The words ‘drought’ and ‘Great Britain’ don’t normally meet that often. ‘Rain’ and ‘Great Britain’, now that’s a different matter, and we have various phrases to describe it, my favourite one being what the Irish call ‘a soft day’, where the drizzle comes down in gentle wind-teased folds that mean that no matter which way you point your umbrella you’re always going to return from a walk soaking wet.
However, at the start of the year this country was indeed going through a drought. A bad one too. We had our second almost-dry winter on the trot, punctuated by a dry, albeit very cloudy and not massively warm, summer. Even when it snowed it then all thawed so fast that the ground didn’t get much of a chance to soak it up.
For those of you who are not aware, we have a lot of rivers in this country. Rivers, streams, rivulets, brooks, burns, nants, the bloody things are everywhere. At the start of March this year something odd started to happen. Everything started to dry up. The aquifers were running dry. Area after area started to report low water levels. The South East, the South , the South West, the Midlands, parts of Wales, the North, even a few parts of Scotland. It was the news that Wales was in drought that shook me. Back home is full of hills and mountains that tend to suck in every rain cloud in Western Europe and siphon them dry. For Wales to be in drought, that means that the weather had gone totally twp (no that’s not a typo, go look it up. I’m in a Welsh mood today).
It was, in other words, getting a bit hairy.

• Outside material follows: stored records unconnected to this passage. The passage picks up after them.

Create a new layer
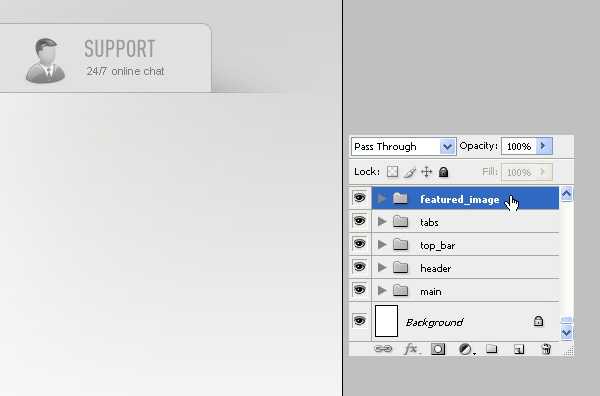 (519, 349)
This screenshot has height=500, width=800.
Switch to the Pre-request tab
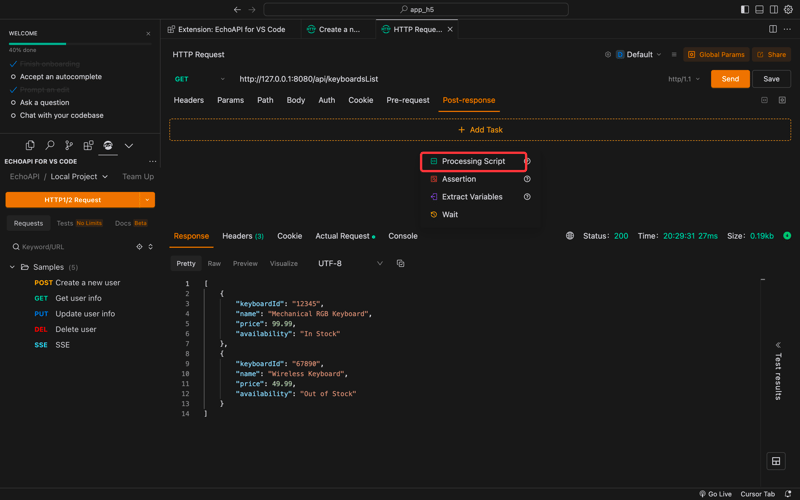click(407, 100)
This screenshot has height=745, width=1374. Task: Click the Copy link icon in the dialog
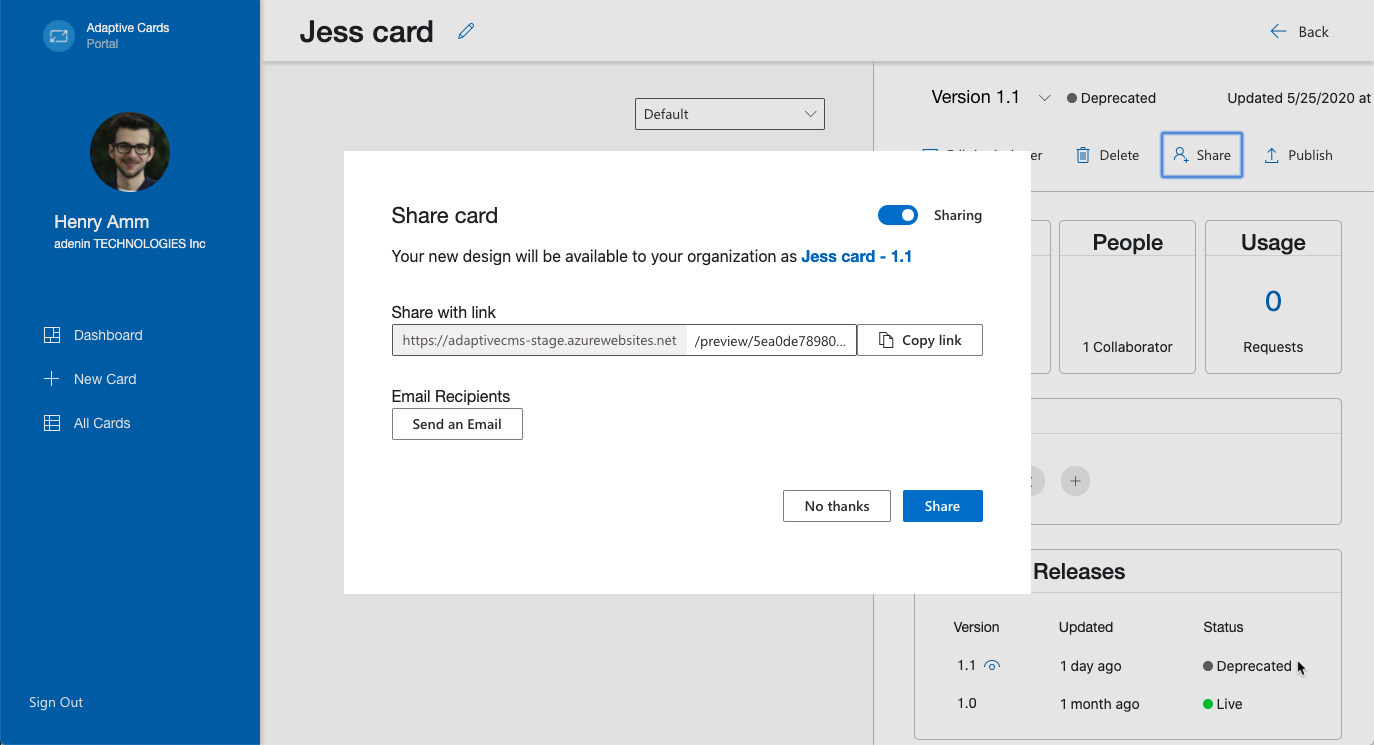(x=886, y=340)
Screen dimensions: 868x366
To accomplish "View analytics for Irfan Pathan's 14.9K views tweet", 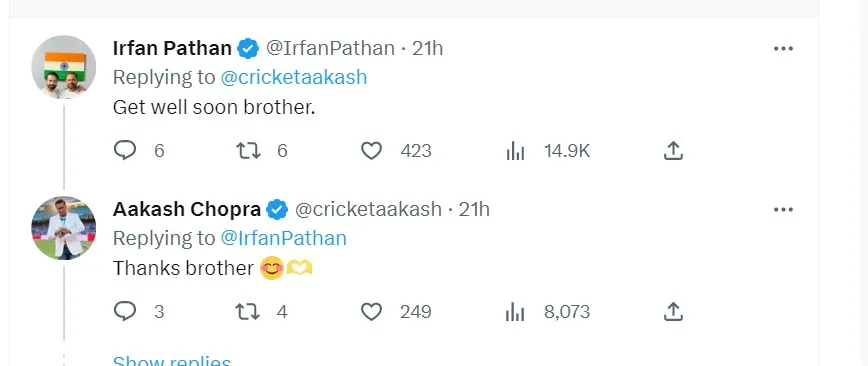I will tap(515, 151).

At this point a momentous decision was made by our water companies. Faced with a diminished water supply they did the only thing they could. The only thing that made sense. They brought in – a hosepipe ban. This was, in other words, a big deal. Using your hosepipe to wash your car or water your garden would bring down the full weight of the law. If, that is, your neighbours were squealers.
And then, as a result of this terrible edict – it started to rain. In fact, it bloody poured. April was a washout. So were large parts of May. June was the wettest since records began. July has seen floods all over the place. The stream at the bottom of the hill here has been a torrent.So there’s the answer, America. Hosepipe ban. Just be prepared for the deluge that will follow.